The Definition of Generic Functions and Methods

The following notes review the model for generic functions and the methods defined for them, in the S language generally and in the R implementation in particular. The description in the book Programming with Data (Springer, 1998) is the general background, with some of the ideas below being revisions or extensions of the programming model described there.

Methods in the S Language

Methods play a different role in the S language than they do in other major programming languages. Analogies with other languages can be useful, but only if they are re-interpreted keeping the different underlying philosophy in mind.
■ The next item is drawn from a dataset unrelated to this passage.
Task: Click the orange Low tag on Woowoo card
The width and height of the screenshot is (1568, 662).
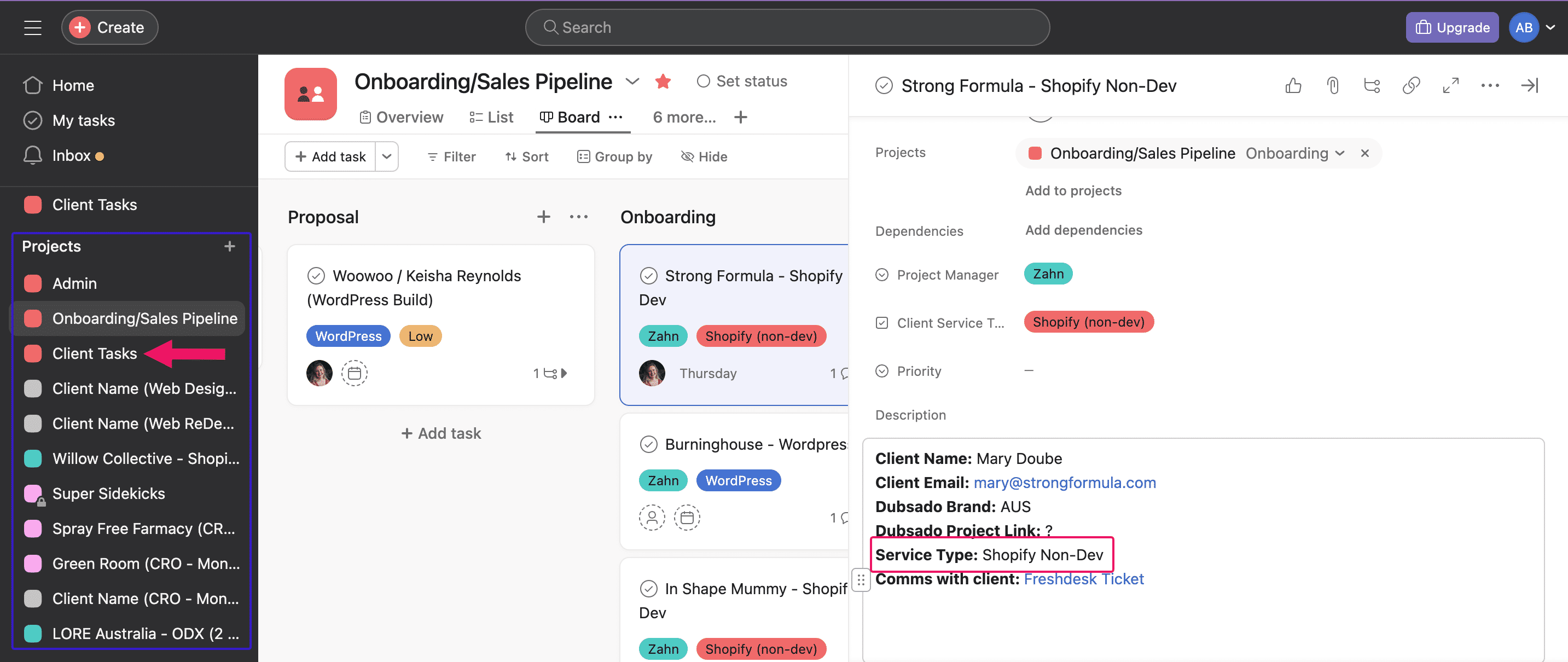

Two distinctions are particularly important: S is a functional language, and its use covers a spectrum from casual interaction to large-scale programming.
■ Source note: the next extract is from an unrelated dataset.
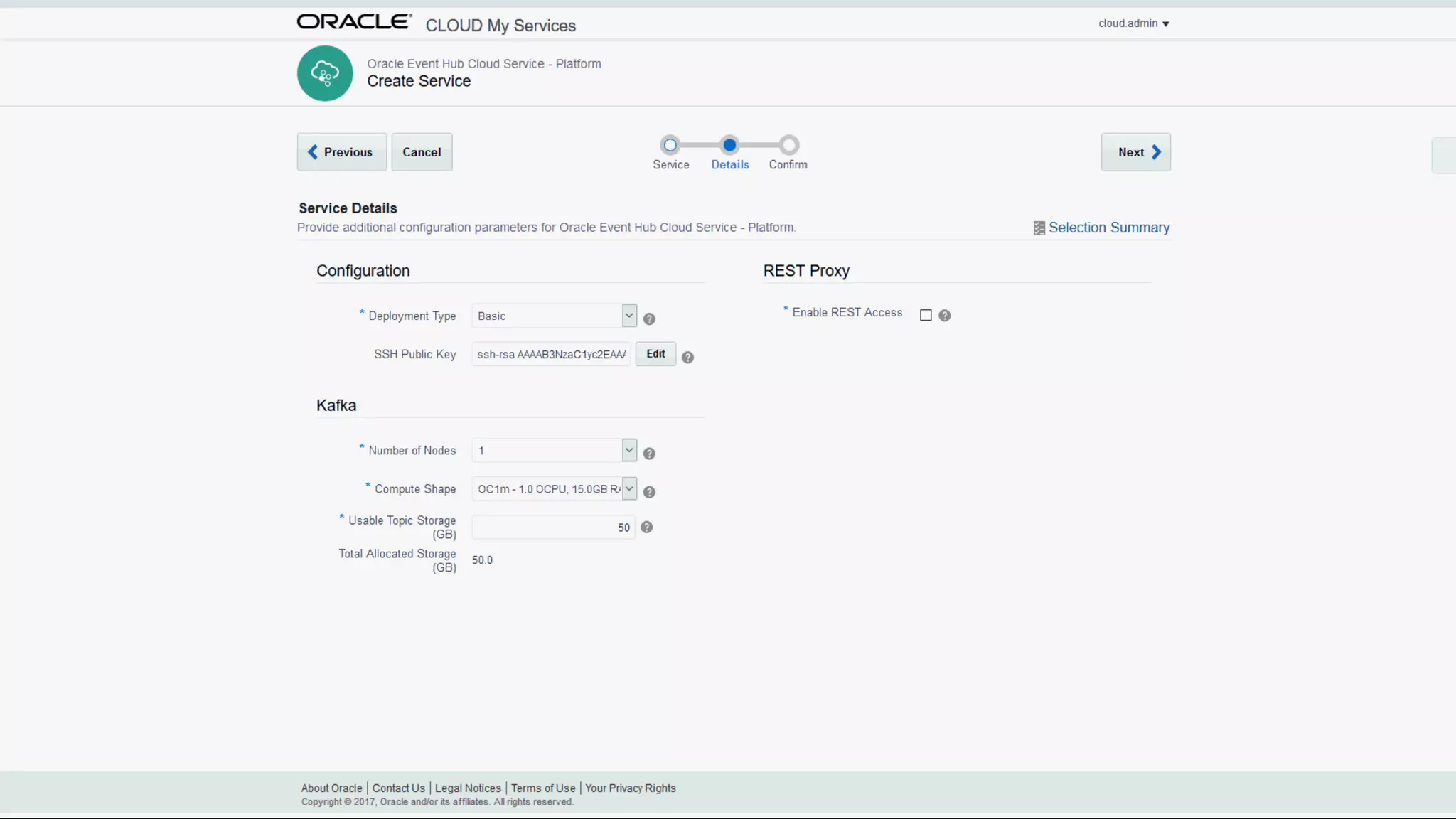
Task: Open the cloud.admin user menu
Action: pos(1133,23)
OOP and Functional Languages

S is a functional language, and methods in the language are function-based, not class-based.

The most commonly encountered languages emphasizing methods follow what is generally called the Object-Oriented Programming (OOP) model; more precisely, the languages follow a class-based organization of software. For the most part, programming is organized around the definition of classes of objects. Methods are invoked on an object. In S-style notation,


        x$plot(y)

invokes the plot method on the object x, passing it an argument y.

The languages are class-based in that a method is determined based only on the class of the object; generally, no other properties of x are relevant in determining the method to be invoked. (There have been some instance-based languages in the past, but as far as I know none of these are in serious use now.) The essential organizing category of these languages is the class. In Java, for example, essentially all programming is done by defining classes.

In particular, aside from possible inheritance there is no necessary connection between the method called plot defined for two different classes.

The OOP model is useful in many contexts. It can be added to the S language model as a specialized package, with many useful applications (see the Omegahat OOP package for an experiment in this direction). However, OOP computations must be a specialized addition to the basic model.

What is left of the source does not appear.